Egypt took two dramatic economic measures by floating its currency and raising the prices of subsidized fuel, steps that all but secure a $12 billion IMF loan seen as crucial to attracting investments and ending a dollar shortage that has crippled business activity.
Long lines of cars began forming at gas stations in Cairo shortly before midnight on Thursday after local newspapers reported the government’s plan to raise the price of gasoline and diesel by as much as 47 percent. The move came hours after the central bank announced it would abandon currency controls and raise interest rates to the highest level in more than a decade. The pound tumbled as much as 45 percent.
The decisions will ease what international investors have long complained to be a drag on the Egyptian economy — an overvalued currency and unsustainable subsidies — and help win the final approval for the International Monetary Fund bailout. The government of President Abdel-Fattah El-Sisi, however, has now to manage the immediate fallout on average Egyptians struggling with surging prices and more than five years of turmoil that saw the ouster of two presidents.

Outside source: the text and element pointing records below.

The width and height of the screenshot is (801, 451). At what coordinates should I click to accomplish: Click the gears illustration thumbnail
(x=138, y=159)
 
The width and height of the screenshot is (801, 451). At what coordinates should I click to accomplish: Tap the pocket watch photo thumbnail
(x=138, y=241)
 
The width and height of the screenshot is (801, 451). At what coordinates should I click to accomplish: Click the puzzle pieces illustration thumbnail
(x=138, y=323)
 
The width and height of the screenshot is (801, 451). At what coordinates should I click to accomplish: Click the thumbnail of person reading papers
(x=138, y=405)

“How am I going to afford this?” said Ahmed Adel, 35, an engineer, as he queued for gas. “I’m single with no children, I can’t imagine how are people with families going to live with food and fuel prices reaching those levels?”
Egypt has struggled to revive its economy since the 2011 uprising that ended Hosni Mubarak’s three-decade autocratic rule and the ouster of his Islamist successor two years later. Foreign-currency reserves have stabilized this year, though remain more than 40 percent below their Mubarak-era levels.
Central bank Governor Tarek Amer said on Thursday that the decision to float the currency would end a black market for dollars that has eroded investor confidence. The IMF welcomed the flexible exchange rate and said the new system means people will be prepared to sell dollars as well as buy them, injecting more money into the economy. It will also help attract foreign investment and support tourism and exports, it said.
“This is a historic phase,” Amer told a televised news conference. “For the first time we’re facing the issue bravely.” Egypt’s benchmark EGX 30 Index for stocks rallied 3.4 percent at the close in Cairo, the best performance among more than 90 measures tracked worldwide by Bloomberg, to the highest close in 17 months.
Other decisions by the central bank include:
- Abolishing the “priority imports list”
- Banks and other market participants are at liberty to quote and trade at any exchange rate
- The central bank will continue to monitor market activity and hold multiple price auctions when deemed necessary
- Banks can keep branches open until 9 p.m. and during the weekend to execute foreign-currency exchange and cash workers’ remittances
- Cash deposit and withdrawal limits for companies importing non-basic goods are maintained at $50,000 monthly for deposits and $30,000 daily for withdrawal
A key measure of success will be whether banks could provide enough dollars to meet pent-up demand. “In the short term we will have to see the banks’ ability to make dollars available,” said Mohamed El Damaty, vice chief executive officer of Egyptian food producer Arabian Food Industries.
With investors and tourists staying away, Egypt has relied on billions of dollars of aid from Gulf monarchies since the ouster of Mubarak. The support has dwindled amid the drop in oil prices, prompting the government to turn to the IMF for help. As part of the agreement with the IMF, Egypt needed to secure as much as $6 billion in support. Egypt got $2 billion from Saudi Arabia and $1 billion from the United Arab Emirates. A $2.7 billion currency swap deal with China will be concluded within the coming two weeks, Amer said on Thursday.
IMF Managing Director Christine Lagarde also signaled last month that Egypt needed to tackle the exchange-rate crisis and lower energy subsidies before the lender’s board can consider the loan request. The government raised the price of subsidized fuel effective Nov. 4. The price of 80-octane gasoline was to climb from 1.60 pounds per liter to 2.35 pounds per liter, or almost 47 percent. The price for 92-octane gasoline was to rise from 2.60 pounds to 3.50 pounds, while diesel prices would climb from 1.80 pounds to 2.35 pounds. In addition, the price of subsidized butane cylinders was also raised from 8 pounds to 15, Hamdy Abdel Aziz, the spokesman of the Oil Ministry said on CBC television.
Waiting for her husband to fill up gas at one station, Sanaa Ali was pondering how their family would adapt to the new reality. “I don’t know what to do next but I think we will have to cut our spending dramatically,” she said. “I’m talking essential things, like cutting some food items and changing our kids schools to ones with less fees.”